▶ [WORK ORDER]: For each line of the listing that holds "height", show the full line.

▶ [SUPPLIED MATERIAL]:
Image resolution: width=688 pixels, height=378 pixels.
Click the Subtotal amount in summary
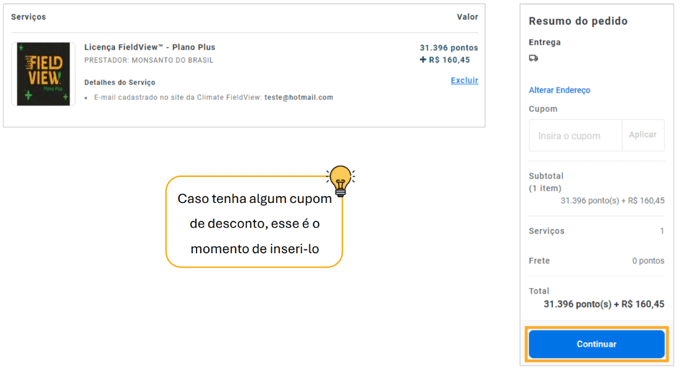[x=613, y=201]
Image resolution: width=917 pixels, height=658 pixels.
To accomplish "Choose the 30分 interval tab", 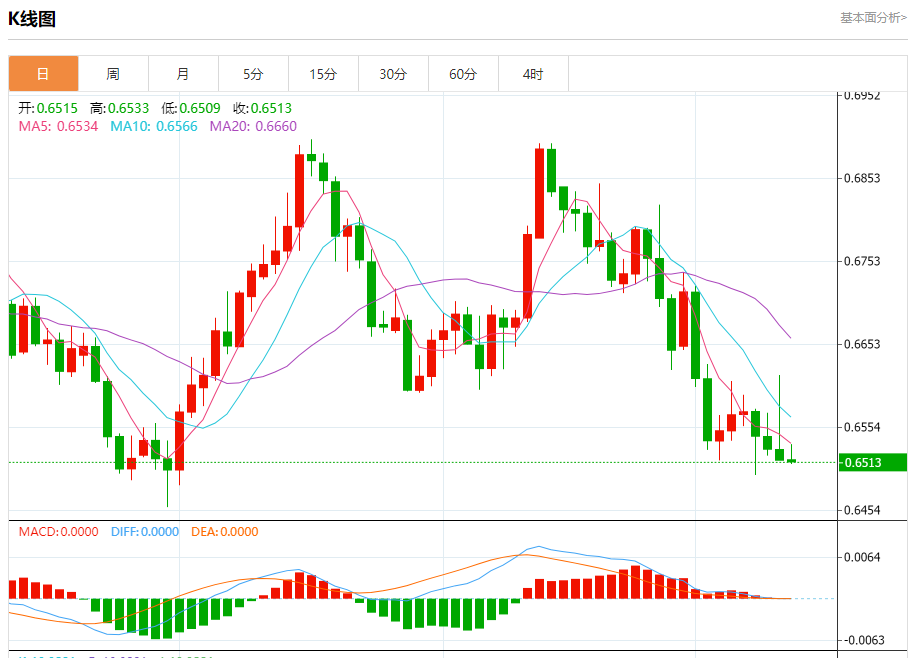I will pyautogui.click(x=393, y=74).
...
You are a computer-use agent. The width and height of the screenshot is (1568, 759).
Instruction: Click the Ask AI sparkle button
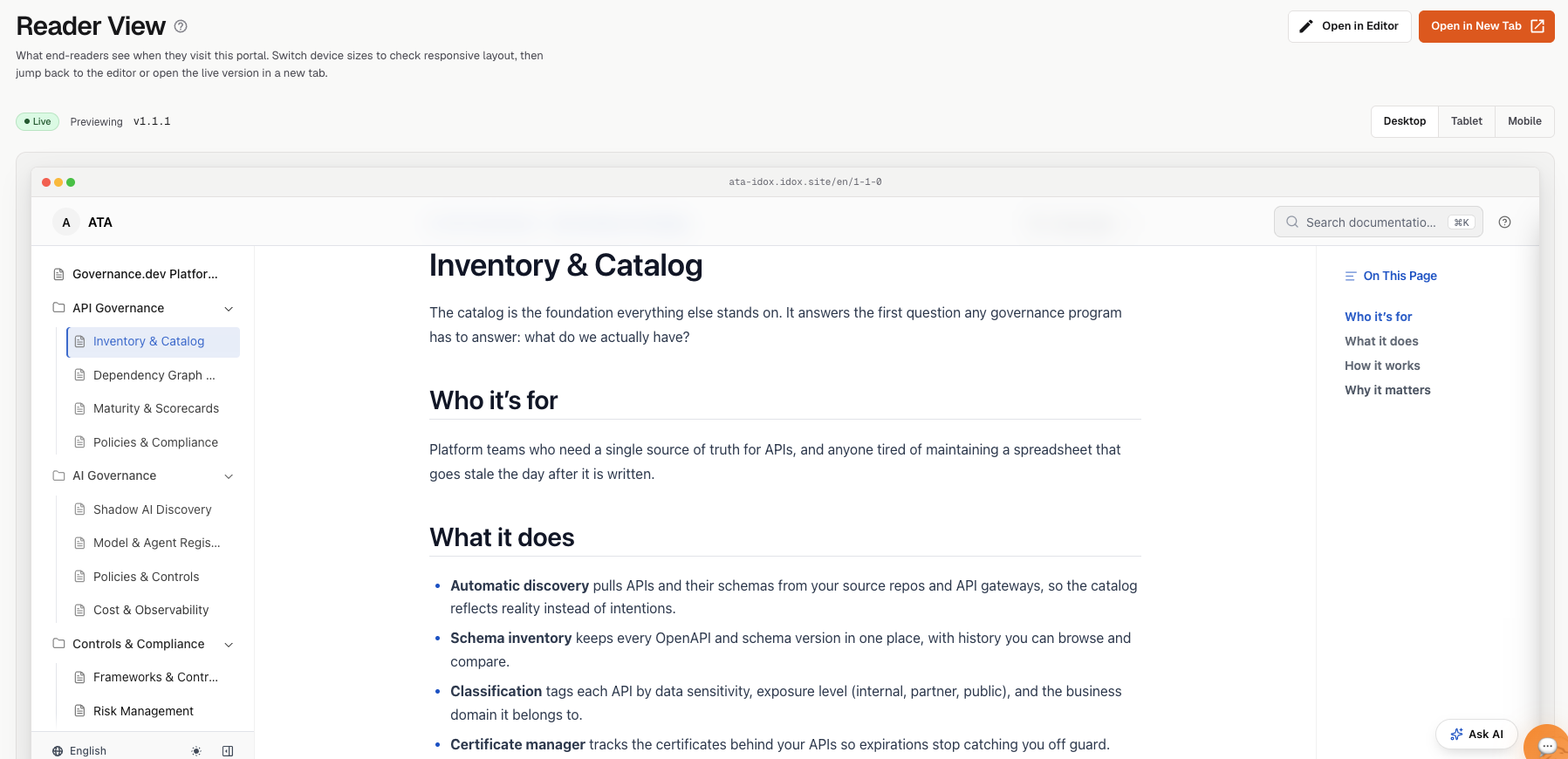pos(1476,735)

▶ [COMPLETED EXERCISE]:
Image resolution: width=688 pixels, height=378 pixels.
Image resolution: width=917 pixels, height=658 pixels.
You are a computer-use agent. The width and height of the screenshot is (1568, 759).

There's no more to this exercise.